2.   Aldo Mazzucchelli, compartiendo un café tempranero, comenta la necesidad de volver a esos autores decimonónicos que descartó el siglo XX, como Michelet o Feuerbach. Le recuerdo las palabras de Alma y coincidimos en que ese olvido es parte del olvido de lo literario. El siglo XIX, cabe recordar, armó naciones y estados-nación con literaturas nacionales; el Estado-nación, ciertamente, es una institución en retroceso pero todavía no perimida, y sigue siendo la molécula jurídica por la que se rige la vida política internacional y la economía del mundo (que al capital trasnacional lo nacional le estorbe o le resulte irrisorio es bien otra cosa).
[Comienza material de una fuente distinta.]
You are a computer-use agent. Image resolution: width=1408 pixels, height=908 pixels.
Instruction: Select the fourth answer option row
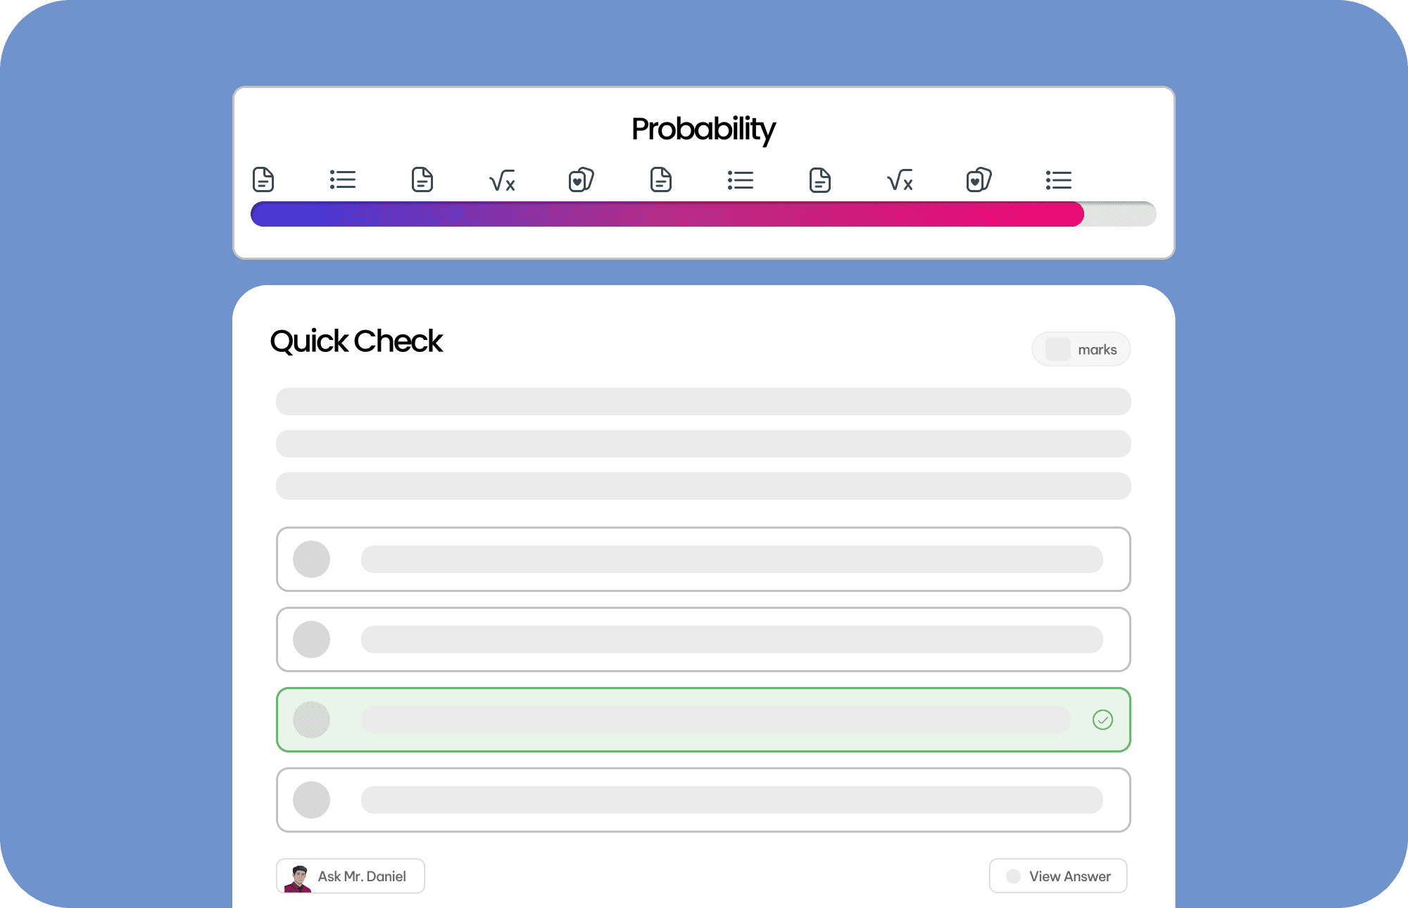tap(703, 800)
3.   El columnista se encuentra con Ramiro Sanchiz y la charla deriva en el Finnegans Wake de James Joyce y la ausencia hoy de obras de ese calibre, es decir, de grandes obras. Sanchiz pone sobre la mesa el socorrido nombre de Bolaño y su voluminosa novela, compuesta de novelas, 2666, a lo que este columnista responde que si se puede hablar de Bolaño es, precisamente, porque se trata de un caso aislado en un mar de escritura, ya no menor, sino con voluntad de minoridad, con voluntad, no de decir sino de balbucear. Sanchiz entonces recuerda un congreso en Madrid en el que Rodrigo Fresán, el narrador argentino, propinó, a un grupo de escritores jóvenes hispanoamericanos entre los que él se encontraba, la pregunta por la gran obra, pregunta que espantó a la concurrencia. Ese espanto tardoposmo es un síntoma más, quién puede dudarlo, de la retirada de la literatura.

Semejante simetría, tres charlas azarosas que coagulan en el mismo tema con apenas días de diferencia, parecería hablar de una necesidad, la de recuperar aquello que se ha retirado. Shelley, cabe recordar, afirmaba la capacidad legisladora del poeta (de la literatura) en su percepción de los ritmos (o latidos) del mundo. Al no poder dar cuenta de ese latido, al retirarse, la lengua se reseca, la discusión  pública se vacía, el orbe pasa a ser gobernado por guarismos de estadística y cientistas blandos, por encuestas de opinión, por coartadas de inclusión, por mentiras tan oportunistas como crasas a las que se pretende disimular bajo la rúbrica del “spinning” o, simplemente, por el arbitrio de la improvisación.

Sucede que, al retirarse, la literatura se ha llevado consigo el mundo. Hay que creer, por tanto, que su regreso, si no inminente, es impostergable.